Expectations were unrealistically high entering this year. After 85 W's developing an identity as a defensive team in 2009, the Mariners went all in trying to stop runs, adding an aging Chone Figgins and trading for pitcher Cliff Lee. What the team failed to address in the 2010 off-season was its offensive.

Ex-manager Don Wakamatsu told ESPN Magazine he was surprised by the Mariners 24-game turnaround in 2009, because they had the worst offense in the American League. It didn't get any better in 2010.

Seattle had the worst offensive in all of baseball: 30th in batting average, slugging and runs. The team actually scored the fewest runs (513) for any AL team in a full season since the designated hitter arrived.

Some other humorous and dysfunctional moments that derailed the 2010 campaign: the report of Ken Griffey Jr. sleeping the clubhouse during a game, Griffey's abrupt retirement in June and a dugout fight between a slumping Figgins and Wakamatsu in late July.

It's hard to put a finger on exactly why Seattle's slumped in the standings this decade. But you can point one of those big foam fingers at the front office.

They haven't been able to recognize good talent when it's in the farm system (Shin-Soo Choo, Rafael Soriano). And for every big free-agent decision that worked out (like Raul Ibanez), there's three or four that failed miserably (Richie Sexson, Jeff Weaver, Miguel Batista, Carlos Silva).

Maybe their biggest blunder in this lost decade, was a five-for-one trade which sent outfielder Adam Jones and pitchers George Sherrill, Tony Butler, Chris Tillman and Kameron Mickolio to Baltimore for Erik Bedard.
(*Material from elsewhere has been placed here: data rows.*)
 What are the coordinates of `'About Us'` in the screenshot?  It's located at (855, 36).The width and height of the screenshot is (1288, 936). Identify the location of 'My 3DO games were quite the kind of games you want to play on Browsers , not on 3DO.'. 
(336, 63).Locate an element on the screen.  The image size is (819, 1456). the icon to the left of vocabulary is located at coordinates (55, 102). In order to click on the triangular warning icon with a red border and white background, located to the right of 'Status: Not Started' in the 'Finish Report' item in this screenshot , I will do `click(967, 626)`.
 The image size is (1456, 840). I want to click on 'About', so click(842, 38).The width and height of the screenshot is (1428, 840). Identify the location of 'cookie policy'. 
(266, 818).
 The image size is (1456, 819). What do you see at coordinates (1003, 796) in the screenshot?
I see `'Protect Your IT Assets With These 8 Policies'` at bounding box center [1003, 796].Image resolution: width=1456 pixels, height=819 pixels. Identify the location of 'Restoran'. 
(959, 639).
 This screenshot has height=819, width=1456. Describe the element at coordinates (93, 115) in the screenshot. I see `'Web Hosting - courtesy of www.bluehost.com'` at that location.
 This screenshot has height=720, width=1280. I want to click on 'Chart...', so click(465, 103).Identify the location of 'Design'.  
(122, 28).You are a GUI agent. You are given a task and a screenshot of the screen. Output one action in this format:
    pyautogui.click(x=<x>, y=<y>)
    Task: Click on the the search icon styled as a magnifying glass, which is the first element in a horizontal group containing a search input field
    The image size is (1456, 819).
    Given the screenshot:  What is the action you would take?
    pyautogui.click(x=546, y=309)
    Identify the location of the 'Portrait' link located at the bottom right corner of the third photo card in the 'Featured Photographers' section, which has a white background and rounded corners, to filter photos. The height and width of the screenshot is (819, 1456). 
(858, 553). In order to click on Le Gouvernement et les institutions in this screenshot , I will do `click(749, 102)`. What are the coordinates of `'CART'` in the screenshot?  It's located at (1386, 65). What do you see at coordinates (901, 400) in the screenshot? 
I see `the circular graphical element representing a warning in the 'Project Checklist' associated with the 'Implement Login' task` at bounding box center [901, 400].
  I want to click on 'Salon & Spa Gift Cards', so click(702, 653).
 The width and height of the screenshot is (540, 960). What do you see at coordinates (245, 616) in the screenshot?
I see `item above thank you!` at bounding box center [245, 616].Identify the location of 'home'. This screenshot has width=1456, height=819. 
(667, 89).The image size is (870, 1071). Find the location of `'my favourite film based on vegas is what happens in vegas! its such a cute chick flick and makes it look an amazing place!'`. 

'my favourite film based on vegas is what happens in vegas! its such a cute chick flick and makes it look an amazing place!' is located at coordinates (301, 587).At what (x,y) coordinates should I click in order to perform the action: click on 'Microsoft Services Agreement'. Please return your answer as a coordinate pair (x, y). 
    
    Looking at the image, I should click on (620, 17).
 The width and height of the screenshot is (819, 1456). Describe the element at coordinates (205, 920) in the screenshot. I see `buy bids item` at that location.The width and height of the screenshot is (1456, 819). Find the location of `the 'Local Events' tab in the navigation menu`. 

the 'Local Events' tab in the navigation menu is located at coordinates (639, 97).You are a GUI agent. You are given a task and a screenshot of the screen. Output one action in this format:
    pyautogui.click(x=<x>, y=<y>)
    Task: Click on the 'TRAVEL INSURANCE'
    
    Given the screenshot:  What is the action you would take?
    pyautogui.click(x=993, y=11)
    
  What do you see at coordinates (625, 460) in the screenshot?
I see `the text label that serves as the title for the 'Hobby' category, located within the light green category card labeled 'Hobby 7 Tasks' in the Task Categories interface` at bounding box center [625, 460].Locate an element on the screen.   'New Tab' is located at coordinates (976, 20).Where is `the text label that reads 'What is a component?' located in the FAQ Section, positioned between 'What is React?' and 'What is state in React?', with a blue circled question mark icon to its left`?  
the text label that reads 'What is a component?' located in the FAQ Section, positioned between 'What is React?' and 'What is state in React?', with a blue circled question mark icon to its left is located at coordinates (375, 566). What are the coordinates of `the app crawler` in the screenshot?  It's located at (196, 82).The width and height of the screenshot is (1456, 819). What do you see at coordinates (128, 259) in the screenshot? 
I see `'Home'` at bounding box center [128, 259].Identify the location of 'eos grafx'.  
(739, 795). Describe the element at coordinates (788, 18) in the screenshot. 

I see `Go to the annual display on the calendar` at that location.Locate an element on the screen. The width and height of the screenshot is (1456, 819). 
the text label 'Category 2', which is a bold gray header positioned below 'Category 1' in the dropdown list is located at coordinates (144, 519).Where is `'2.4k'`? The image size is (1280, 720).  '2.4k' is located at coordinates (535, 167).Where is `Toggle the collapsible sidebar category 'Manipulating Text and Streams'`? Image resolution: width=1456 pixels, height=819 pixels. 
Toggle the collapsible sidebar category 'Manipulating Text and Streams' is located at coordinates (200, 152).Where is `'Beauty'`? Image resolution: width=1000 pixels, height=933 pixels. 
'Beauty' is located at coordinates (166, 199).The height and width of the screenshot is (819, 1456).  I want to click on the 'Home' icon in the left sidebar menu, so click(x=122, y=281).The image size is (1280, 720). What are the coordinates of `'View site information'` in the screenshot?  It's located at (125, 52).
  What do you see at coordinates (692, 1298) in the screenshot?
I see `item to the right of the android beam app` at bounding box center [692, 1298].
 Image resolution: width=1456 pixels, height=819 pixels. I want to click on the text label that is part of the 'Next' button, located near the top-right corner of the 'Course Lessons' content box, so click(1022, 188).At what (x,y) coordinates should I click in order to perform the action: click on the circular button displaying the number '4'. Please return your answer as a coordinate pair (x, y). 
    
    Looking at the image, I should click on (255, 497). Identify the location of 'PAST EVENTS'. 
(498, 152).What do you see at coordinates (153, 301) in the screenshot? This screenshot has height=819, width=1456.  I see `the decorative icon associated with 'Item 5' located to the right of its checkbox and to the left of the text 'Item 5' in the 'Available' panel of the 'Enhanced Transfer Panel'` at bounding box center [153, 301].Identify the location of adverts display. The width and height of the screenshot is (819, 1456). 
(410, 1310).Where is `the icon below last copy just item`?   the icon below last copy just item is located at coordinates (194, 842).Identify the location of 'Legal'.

Bedard has only started 30 games in three years for the M's, while Jones has developed into a solid everyday outfielder for the O's and at age 25 is likely just coming into his prime.

Seattle has holes everywhere, especially on the field. With limited financial flexibility and very few promising prospects there is little hope in the near future.

The Seattle Mariners are writing its own history of futility and its possible another lost decade is about to begin in 2011.

1 comment:

Peter Burke said...

Ouch. They had a chance to draft Washington kid Tim "the Freak" Lincecum and passed on that in the middle of last decade. Woe are Seattle sports in general, (Except Women's basketball!)